PROBLEM STATEMENT:
Omit the images and retype the records verbatim.

Start of EXERCISE INPUT

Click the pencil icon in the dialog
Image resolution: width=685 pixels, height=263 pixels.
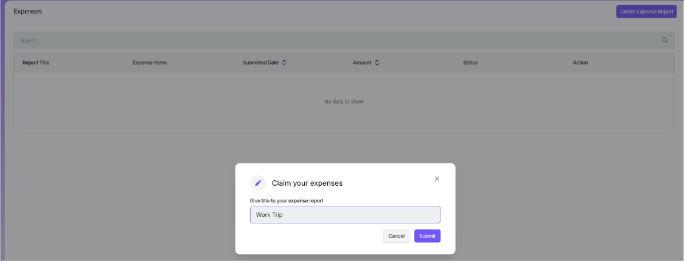point(258,183)
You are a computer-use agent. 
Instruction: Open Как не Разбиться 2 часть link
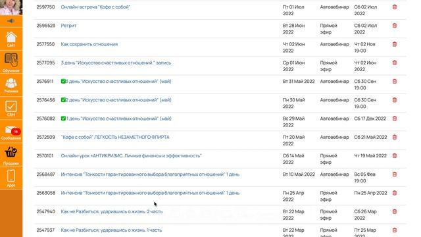112,211
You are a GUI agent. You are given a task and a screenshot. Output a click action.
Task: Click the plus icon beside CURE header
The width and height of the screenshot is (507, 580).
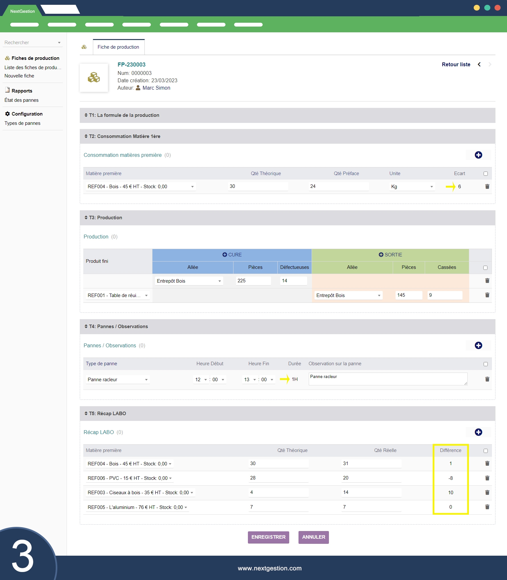click(225, 255)
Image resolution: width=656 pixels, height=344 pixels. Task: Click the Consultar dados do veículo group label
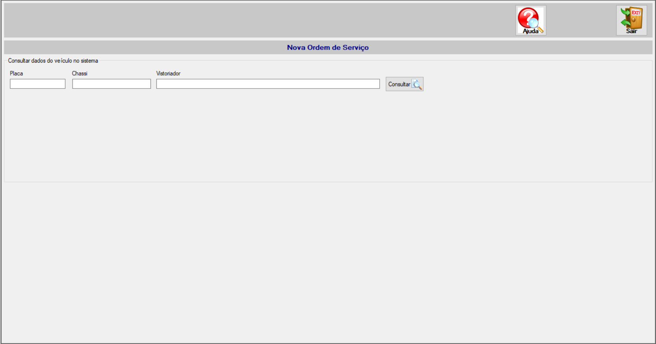click(53, 61)
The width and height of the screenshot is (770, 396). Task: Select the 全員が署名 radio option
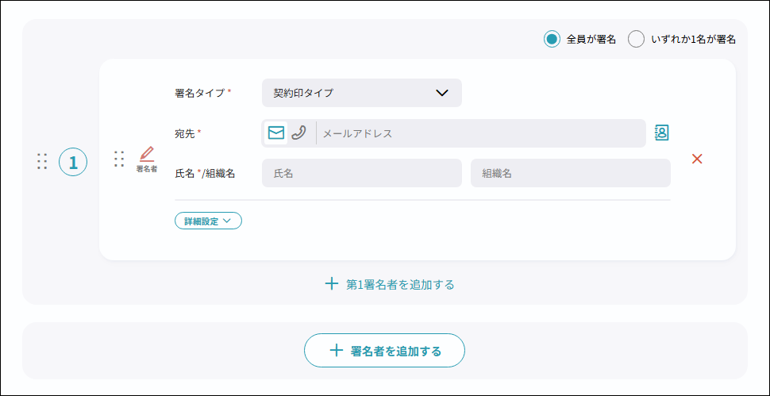(x=552, y=39)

End of EXERCISE INPUT

PROBLEM SOLUTION:
Click the pencil icon in the dialog
Image resolution: width=685 pixels, height=263 pixels.
point(258,183)
You are a computer-use agent. 
Instruction: Open Как не Разбиться 2 часть link
112,211
You are a GUI agent. You are given a task and a screenshot. Output a click action.
Task: Click the plus icon beside CURE header
The width and height of the screenshot is (507, 580).
click(225, 255)
Image resolution: width=656 pixels, height=344 pixels. Task: Click the Consultar dados do veículo group label
click(53, 61)
The width and height of the screenshot is (770, 396). Task: Select the 全員が署名 radio option
(x=552, y=39)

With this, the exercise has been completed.